Si hay un lugar que une a sirios, troyanos y otros turistas de procedencias disímiles con las esencias más legítimas de la variopinta población que (con)vive en la capital cubana, ese lugar es el Malecón. Es el sitio de ponernos de acuerdo sobre la indiscutible belleza de una ciudad que, más allá de su cuestionable condición de Ciudad Maravilla, apuntala sus portales y edificaciones derruidas con el cotidiano de la gente que la habita, con sus alegrías y tristezas, sus esperanzas y decepciones, su juventud y su vejez.

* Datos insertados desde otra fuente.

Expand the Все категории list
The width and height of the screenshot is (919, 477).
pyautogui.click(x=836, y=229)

Ahora que San Cristóbal de La Habana llega a su quinientos cumpleaños y el evento cumbre de las artes visuales, la Bienal de La Habana, toma como lema una frase —«La construcción de lo posible»— que bien puede aludir a las encrucijadas de su sostenibilidad en el tiempo, el proyecto Detrás del Muro refuerza su importancia por lo que significa para la vida espiritual de habitantes, transeúntes y visitantes que miran al mar sin darle la espalda a los espacios afincados en tierra.
Desde que surgiera en la edición de 2012, siempre de la mano de su creador, el especialista y curador Juan Delgado Calzadilla, se hizo evidente la sinergia creada entre artistas, crítica y público a pesar de los disímiles emprendimientos y no siempre felices propuestas. Uno camina desde La Punta hasta el Hospital Ameijeiras y, a pesar de que muchos se rompen la cabeza por entender alguna que otra pieza, qué saludable es verlos tratando de traducirla a sus individuales referencias y aprendizajes, a sus dispares culturas, a sus diferentes estratos sociales, reclamando se queden donde están, como forma de incorporarlas al entramado urbano y de hacer del arte un aporte a lo bello o, al menos, lo diferente.

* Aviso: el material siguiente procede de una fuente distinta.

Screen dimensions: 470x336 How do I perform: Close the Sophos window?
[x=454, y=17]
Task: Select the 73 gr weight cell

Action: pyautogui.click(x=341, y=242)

Siete decenas de artistas —más de la mitad extranjeros— de una quincena de países, además de insertar sus obras en los espacios colindantes al «mayor sofá de la ciudad», establecen —y esto es quizás lo más novedoso de la entrega de 2019— diálogos con los receptores del hecho artístico, en un proceso continuo de retroalimentación que otorga a los habitantes de la ciudad la posibilidad de discutir, aunque sea desde el simple disfrute de las obras, sobre estas, su montaje, el entorno mismo, a través de performances, murales, conversatorios, acciones y talleres comunitarios impartidos por los propios creadores, donde han estado implicados también los decisores de políticas. Las olas saltan sobre el muro y salpican más adentro, en el mismo esqueleto de los barrios, sus callejones, sus solares.
«Este es un proyecto de pasión —decía Juanito en la conferencia de prensa realizada en la Embajada de España días antes del comienzo de la XIII Bienal de La Habana—, y se hace realidad gracias al tesón de los artistas, sin ellos yo no soy nada. Me interesa mucho el talento, cómo este puede trasformar a la sociedad y al ser humano. Detrás del Muro es un proyecto que vincula a la sociedad con el arte. Me interesa que los cubanos puedan dialogar con los artistas presentes. Se trata de romper los muros. Me interesa mucho qué se esconde tras esos muros, y qué se esconde tras cada ser humano».
Imposible nombrar todas las piezas, mejor es «caminarlas». Pero hay una (T3C36, del español David Magán) que resume en su policromía los múltiples colores de un evento que ha llamado la atención sobre la importancia —preeminencia— de la cultura en una ciudad que pretende ser cada día más humana. Que los paseantes se detengan ante esta obra y prueben a auscultar su entorno desde diferentes ángulos y reflejos de luz, es una metáfora que no debe ser soslayada.